Guerra no STF: Ministro afasta Diretor-Geral da PF e cúpula policial reage

Destaques
- •Ministro André Mendonça afasta Andrei Rodrigues, diretor-geral da PF, por suposto monitoramento ilegal.
- •Diretores da PF manifestam apoio a Rodrigues e colocam cargos à disposição, criticando 'ataques injustificados'.
- •Decisão acirra crise entre STF e Polícia Federal, com AGU contestando invasão de competência presidencial.

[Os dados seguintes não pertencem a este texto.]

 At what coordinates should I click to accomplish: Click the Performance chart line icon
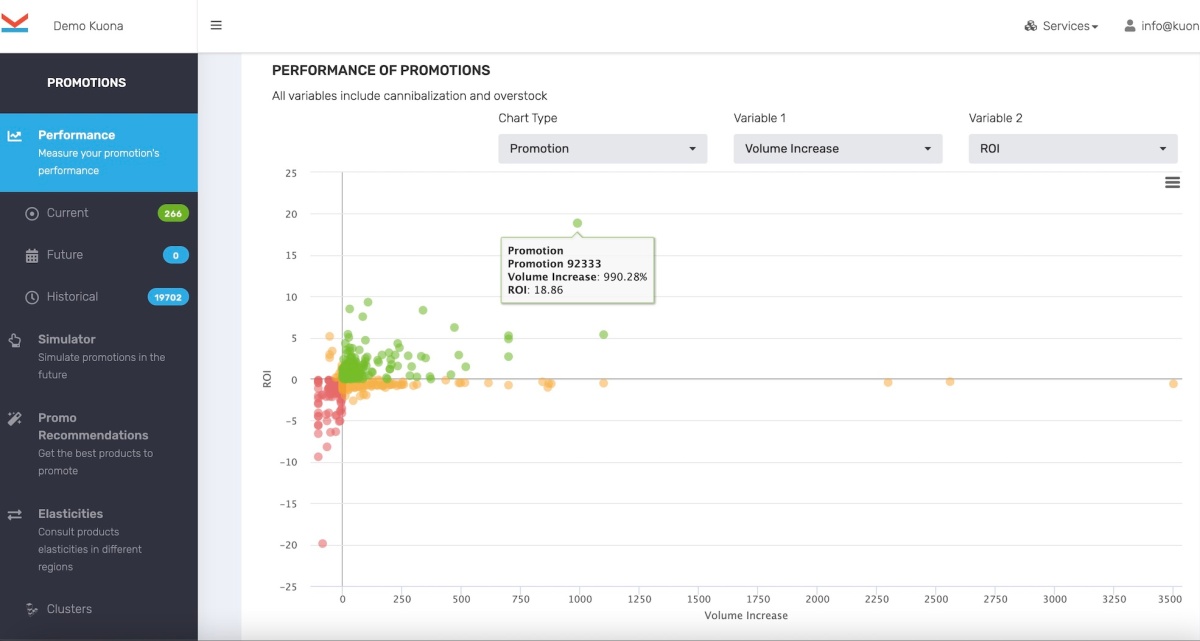tap(15, 136)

Parece que a crise no Supremo Tribunal Federal (STF) atingiu um novo patamar! O ministro André Mendonça deu um golpe e determinou o afastamento preventivo de Andrei Rodrigues, o diretor-geral da Polícia Federal.
A bronca? Mendonça acusa Rodrigues de comandar um "monitoramento sistemático e ilegal" contra ele e o AGU. A coisa ficou tão tensa que o ministro classificou a produção dos relatórios pela PF como uma "arapongagem institucional" e já pediu investigação criminal e disciplinar.
Mas a PF não deixou barato. Em um ato de solidariedade, onze diretores da corporação manifestaram apoio a Rodrigues e colocaram seus cargos à disposição, criticando duramente o que chamam de "injustificados ataques" e "narrativas marcadamente influenciadas por interesses político-eleitorais".
A Advocacia-Geral da União (AGU) promete recorrer, argumentando que a decisão de Mendonça invade a prerrogativa exclusiva do presidente da República de nomear e exonerar o chefe da PF. A Segunda Turma do STF chegou a formar maioria para confirmar o afastamento, mas o julgamento foi suspenso. A PF, que já passou por turbulências em nomeações anteriores, agora se vê no centro de mais uma polêmica.